Our spiritual task is to erect a greed guard. Our vanity is usually greed. There are lots of different ways to be greedy, even including being covetous of someone else’s relationship with God.

Jesus said, “One’s life does not consist in the abundance of possessions” (12:15). Here, Jesus invites us, not to avoid a life of success, but to choose a life of significance — a life which is balanced and meaningful. There are three questions which can help us balance ourselves.1. How do you spend your time?2. How do you spend your money?3. How do you make your decisions?Tolstoy’s short story, “How Much Land Does a Man Need?” seems close to the mark. A Russian peasant was told that he could have all the land he could walk around in the time between sunup and sundown. At sunup the peasant began walking as fast as he could. By mid-morning he was disappointed at his progress so he increased his pace and didn’t even stop for lunch. Even in the afternoon heat he hurried yet more as the promise of great landowning stretched out before his fevered vision. Late in the afternoon he was soaked with sweat from head to toe. He was exhausted. He had walked around a huge section, but still he yearned for more. So, he began to run. Breathlessly he pushed himself beyond what he though anyone could endure. His heart pounded, his eyes blurred--sundown was only a few minutes and his goal still wafted in the distance. Faster and faster he raced. Just as he returned to the first corner stake he fell to the ground dead. Vanity, all is vanity.Jesus’ comment to the rich man, to the peasant, was “So it is with those who store up treasures for themselves but are not rich toward God” (12:21).We can be rich toward God, but never on the cheap.

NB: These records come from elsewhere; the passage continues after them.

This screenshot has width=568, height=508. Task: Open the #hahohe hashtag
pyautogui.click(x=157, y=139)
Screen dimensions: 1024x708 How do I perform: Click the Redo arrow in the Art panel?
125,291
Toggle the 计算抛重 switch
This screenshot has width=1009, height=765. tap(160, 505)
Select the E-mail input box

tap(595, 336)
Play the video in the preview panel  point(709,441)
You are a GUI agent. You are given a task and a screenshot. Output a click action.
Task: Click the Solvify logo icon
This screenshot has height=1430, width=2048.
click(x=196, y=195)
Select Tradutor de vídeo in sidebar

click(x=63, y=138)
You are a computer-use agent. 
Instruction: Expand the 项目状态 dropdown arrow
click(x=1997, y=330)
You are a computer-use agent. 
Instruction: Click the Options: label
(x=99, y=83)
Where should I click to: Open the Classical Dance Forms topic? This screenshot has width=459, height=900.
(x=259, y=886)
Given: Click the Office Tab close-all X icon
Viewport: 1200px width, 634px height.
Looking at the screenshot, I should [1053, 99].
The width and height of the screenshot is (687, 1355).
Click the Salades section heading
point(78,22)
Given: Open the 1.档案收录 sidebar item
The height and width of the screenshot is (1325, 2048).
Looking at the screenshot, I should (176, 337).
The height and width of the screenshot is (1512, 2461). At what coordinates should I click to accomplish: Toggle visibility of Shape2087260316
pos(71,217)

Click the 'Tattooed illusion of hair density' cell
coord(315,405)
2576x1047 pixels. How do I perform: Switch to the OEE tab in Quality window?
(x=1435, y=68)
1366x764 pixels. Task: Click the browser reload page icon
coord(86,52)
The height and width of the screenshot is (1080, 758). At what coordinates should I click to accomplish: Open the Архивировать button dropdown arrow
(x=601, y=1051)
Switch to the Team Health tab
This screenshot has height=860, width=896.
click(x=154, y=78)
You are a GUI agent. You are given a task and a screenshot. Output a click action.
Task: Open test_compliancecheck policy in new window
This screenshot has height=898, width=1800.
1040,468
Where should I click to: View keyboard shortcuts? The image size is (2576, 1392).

The ultimate vanity story is one about the settlement of price-fixing charges against cosmetics manufacturers and retailers. The lawyers got $24 million, and each customer got a free cosmetic. (San Francisco Chronicle, July 19, 2003) Now that is vanity! Who is looking good now?

And then there was William Hogarth who was hired to do a painting that would be called “The Destruction of Pharaoh’s Host in the Red Sea.” The guy who hired him to do the painting was a notorious cheapskate.
Hogarth went to work, and painted the entire canvas with red paint, stepped back and declared it was done.When the buyer came to claim his painting, he was astonished. “Where are the Israelites?”“They’ve all crossed over,” Hogarth replied.“Well, where are the Egyptians?”“They’ve all drowned,” came the response.

Vanity, all is vanity, quoth the preacher.